>>>>>
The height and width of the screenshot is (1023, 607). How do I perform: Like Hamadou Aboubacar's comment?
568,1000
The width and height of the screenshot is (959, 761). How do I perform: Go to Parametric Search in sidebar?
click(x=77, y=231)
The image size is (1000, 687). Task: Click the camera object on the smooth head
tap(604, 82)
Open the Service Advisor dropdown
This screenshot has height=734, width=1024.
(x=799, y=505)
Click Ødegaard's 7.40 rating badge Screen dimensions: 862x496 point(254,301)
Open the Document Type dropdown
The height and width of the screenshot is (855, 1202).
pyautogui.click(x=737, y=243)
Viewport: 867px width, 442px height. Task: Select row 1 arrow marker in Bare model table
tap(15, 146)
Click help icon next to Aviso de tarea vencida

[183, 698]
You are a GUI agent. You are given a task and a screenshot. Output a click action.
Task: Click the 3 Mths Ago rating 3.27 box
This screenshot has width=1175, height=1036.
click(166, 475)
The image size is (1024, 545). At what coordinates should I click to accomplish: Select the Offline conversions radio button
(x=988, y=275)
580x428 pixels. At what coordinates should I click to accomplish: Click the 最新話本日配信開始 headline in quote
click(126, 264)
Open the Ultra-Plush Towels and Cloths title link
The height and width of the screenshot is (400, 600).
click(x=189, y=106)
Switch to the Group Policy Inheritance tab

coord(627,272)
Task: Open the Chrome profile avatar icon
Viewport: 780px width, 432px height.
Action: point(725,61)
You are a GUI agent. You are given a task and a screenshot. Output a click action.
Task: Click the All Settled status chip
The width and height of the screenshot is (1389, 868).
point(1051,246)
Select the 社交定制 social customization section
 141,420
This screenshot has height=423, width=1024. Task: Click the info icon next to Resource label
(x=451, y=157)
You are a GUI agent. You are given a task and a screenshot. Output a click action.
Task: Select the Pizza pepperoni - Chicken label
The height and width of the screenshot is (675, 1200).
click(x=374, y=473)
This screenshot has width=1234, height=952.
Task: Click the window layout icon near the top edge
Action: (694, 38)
<<<<<
**INSTRUCTIONS FOR THE TASK:** Rewrite all of the data above as a numbered list, one line per item, and leave out the blank lines.

**RESULT OF THE EXERCISE:**
1. The height and width of the screenshot is (1023, 607). How do I perform: Like Hamadou Aboubacar's comment?
2. 568,1000
3. The width and height of the screenshot is (959, 761). How do I perform: Go to Parametric Search in sidebar?
4. click(x=77, y=231)
5. The image size is (1000, 687). Task: Click the camera object on the smooth head
6. tap(604, 82)
7. Open the Service Advisor dropdown
8. This screenshot has height=734, width=1024.
9. (x=799, y=505)
10. Click Ødegaard's 7.40 rating badge Screen dimensions: 862x496 point(254,301)
11. Open the Document Type dropdown
12. The height and width of the screenshot is (855, 1202).
13. pyautogui.click(x=737, y=243)
14. Viewport: 867px width, 442px height. Task: Select row 1 arrow marker in Bare model table
15. tap(15, 146)
16. Click help icon next to Aviso de tarea vencida
17. [183, 698]
18. You are a GUI agent. You are given a task and a screenshot. Output a click action.
19. Task: Click the 3 Mths Ago rating 3.27 box
20. This screenshot has width=1175, height=1036.
21. click(166, 475)
22. The image size is (1024, 545). At what coordinates should I click to accomplish: Select the Offline conversions radio button
23. (x=988, y=275)
24. 580x428 pixels. At what coordinates should I click to accomplish: Click the 最新話本日配信開始 headline in quote
25. click(126, 264)
26. Open the Ultra-Plush Towels and Cloths title link
27. The height and width of the screenshot is (400, 600).
28. click(x=189, y=106)
29. Switch to the Group Policy Inheritance tab
30. coord(627,272)
31. Task: Open the Chrome profile avatar icon
32. Viewport: 780px width, 432px height.
33. Action: point(725,61)
34. You are a GUI agent. You are given a task and a screenshot. Output a click action.
35. Task: Click the All Settled status chip
36. The width and height of the screenshot is (1389, 868).
37. point(1051,246)
38. Select the 社交定制 social customization section
39.  141,420
40. This screenshot has height=423, width=1024. Task: Click the info icon next to Resource label
41. (x=451, y=157)
42. You are a GUI agent. You are given a task and a screenshot. Output a click action.
43. Task: Select the Pizza pepperoni - Chicken label
44. The height and width of the screenshot is (675, 1200).
45. click(x=374, y=473)
46. This screenshot has width=1234, height=952.
47. Task: Click the window layout icon near the top edge
48. Action: (694, 38)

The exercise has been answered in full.